Define the data model

We said we want to showcase quotes and in our case a quote is made up by:

  • a text (The quoted text itself)
  • an author (The name of the author of the quote)
  • a background image (Yes, to make everything fancier)

In order to manage data from the database, we need to enable Eloquent (the Lumen/Laravel ORM library), configure our database connection, create a migration and a model and finally seed our database. Let’s do it step by step.

Enable Eloquent

To enable Eloquent we need to edit the file bootstrap/app.php and remove the comment on the following lines:

$app->withFacades();
$app->withEloquent();

Notice that the first line enables the support for Facades (a very common feature used in Laravel and inherited by Lumen) that simplifies the usage of some of the core classes of the framework.

Configure the database connection

First of all, be sure to have an instance of MySql running on your machine and to have the credentials to connect to it. Now let’s create our .env (Dotenv) configuration file. Copy the .env.example file into a new .env file and open it in your favourite editor.

Here we need to edit the following lines and provide the details needed to connect to our local mysql instance:

DB_CONNECTION=mysql
DB_HOST=localhost
DB_DATABASE=homestead
DB_USERNAME=homestead
DB_PASSWORD=secret

Be sure to create the database (homestead in this case, but you can obviously customise it).

It’s also a good idea in general to change the APP_KEY value into some random string in case you are building a “serious” application.

To make Lumen load this configuration file we need, again, to edit the bootstrap/app.php file and uncomment the following line:

Dotenv::load(__DIR__.'/../');

Create a migration

Migrations allows the framework to keep the database schema under control.
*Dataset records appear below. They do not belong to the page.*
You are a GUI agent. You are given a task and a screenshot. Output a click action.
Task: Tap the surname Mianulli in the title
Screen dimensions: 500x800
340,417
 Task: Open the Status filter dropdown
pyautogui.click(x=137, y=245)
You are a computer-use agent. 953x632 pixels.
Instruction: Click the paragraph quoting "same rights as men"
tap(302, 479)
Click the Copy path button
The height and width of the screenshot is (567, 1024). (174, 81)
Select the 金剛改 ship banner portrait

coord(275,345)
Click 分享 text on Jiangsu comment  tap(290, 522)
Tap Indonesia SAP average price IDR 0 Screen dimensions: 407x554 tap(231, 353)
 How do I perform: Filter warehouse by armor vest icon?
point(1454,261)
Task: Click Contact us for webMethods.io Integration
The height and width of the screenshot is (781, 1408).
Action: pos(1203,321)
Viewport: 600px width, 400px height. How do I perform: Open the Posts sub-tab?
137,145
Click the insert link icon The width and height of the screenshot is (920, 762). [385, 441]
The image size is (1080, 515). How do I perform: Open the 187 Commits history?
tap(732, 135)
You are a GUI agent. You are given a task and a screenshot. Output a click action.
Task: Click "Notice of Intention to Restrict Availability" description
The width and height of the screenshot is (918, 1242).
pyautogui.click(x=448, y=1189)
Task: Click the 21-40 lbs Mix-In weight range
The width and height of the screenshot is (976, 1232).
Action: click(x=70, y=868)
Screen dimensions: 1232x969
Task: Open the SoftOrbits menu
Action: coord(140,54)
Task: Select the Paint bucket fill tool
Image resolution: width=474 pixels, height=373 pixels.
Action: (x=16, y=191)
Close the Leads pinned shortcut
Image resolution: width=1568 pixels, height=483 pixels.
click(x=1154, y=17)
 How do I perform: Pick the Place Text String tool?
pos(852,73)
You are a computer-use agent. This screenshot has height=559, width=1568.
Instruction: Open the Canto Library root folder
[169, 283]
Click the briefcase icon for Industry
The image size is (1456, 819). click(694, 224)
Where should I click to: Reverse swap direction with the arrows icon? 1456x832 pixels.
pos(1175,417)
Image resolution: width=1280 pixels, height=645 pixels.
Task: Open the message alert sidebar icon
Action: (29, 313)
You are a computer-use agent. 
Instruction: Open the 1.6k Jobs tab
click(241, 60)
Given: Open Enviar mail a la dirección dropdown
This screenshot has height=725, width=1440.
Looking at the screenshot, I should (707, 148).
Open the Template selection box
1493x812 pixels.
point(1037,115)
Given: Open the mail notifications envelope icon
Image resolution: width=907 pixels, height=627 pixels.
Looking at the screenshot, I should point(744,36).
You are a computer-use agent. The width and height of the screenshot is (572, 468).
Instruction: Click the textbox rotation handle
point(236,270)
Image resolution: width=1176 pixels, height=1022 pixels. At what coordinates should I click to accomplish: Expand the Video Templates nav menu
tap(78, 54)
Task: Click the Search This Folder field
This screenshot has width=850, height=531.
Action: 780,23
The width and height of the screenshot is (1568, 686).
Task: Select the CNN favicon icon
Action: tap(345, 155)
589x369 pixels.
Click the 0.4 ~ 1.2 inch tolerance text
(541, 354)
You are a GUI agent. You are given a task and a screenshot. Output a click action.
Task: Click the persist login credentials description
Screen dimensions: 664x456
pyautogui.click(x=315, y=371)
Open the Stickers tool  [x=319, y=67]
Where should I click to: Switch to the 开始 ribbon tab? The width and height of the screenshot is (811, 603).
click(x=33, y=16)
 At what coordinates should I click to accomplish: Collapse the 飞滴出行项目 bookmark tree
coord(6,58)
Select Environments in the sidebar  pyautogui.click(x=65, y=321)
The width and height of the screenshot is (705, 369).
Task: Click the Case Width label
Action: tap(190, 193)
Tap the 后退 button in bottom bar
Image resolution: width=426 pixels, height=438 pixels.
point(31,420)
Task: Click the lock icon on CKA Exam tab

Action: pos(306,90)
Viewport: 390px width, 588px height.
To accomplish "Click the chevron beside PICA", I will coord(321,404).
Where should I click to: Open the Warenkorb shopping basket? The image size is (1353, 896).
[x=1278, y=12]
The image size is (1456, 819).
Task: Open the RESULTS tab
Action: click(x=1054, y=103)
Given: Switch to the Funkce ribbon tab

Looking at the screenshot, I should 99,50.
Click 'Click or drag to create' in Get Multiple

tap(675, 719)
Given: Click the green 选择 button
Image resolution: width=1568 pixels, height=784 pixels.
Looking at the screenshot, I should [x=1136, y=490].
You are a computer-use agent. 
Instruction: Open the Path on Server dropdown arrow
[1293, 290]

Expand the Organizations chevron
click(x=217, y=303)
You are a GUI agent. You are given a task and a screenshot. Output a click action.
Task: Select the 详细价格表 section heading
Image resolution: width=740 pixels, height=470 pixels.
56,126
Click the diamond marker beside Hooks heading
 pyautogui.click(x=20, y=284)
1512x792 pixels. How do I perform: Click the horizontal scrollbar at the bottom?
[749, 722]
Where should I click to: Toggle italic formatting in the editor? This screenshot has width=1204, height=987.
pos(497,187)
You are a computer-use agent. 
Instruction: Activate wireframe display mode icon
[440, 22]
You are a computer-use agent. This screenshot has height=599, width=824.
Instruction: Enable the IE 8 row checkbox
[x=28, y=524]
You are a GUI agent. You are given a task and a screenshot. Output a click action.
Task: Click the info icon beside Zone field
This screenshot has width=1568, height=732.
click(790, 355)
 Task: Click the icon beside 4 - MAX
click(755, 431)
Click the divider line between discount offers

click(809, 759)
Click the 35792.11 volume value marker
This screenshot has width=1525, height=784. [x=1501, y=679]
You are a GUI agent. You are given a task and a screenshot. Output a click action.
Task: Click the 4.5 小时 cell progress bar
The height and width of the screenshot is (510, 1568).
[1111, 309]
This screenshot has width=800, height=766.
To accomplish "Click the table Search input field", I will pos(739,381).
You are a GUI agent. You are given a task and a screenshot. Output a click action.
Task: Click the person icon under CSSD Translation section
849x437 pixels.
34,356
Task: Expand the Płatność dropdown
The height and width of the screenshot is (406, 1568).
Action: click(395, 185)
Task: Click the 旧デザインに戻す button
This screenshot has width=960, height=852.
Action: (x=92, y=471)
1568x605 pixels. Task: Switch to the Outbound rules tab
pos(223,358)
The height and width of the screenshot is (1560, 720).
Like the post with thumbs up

They define all the database tables and fields programmatically and keep track of the various changes on them (so that we can easily update and rollback the whole schema when needed). We need to initialise the migration system with the command:

php artisan migrate:install

This command creates a special table in our database called migrations that will be used internally from the framework to keep track of all the available migrations and the current one used.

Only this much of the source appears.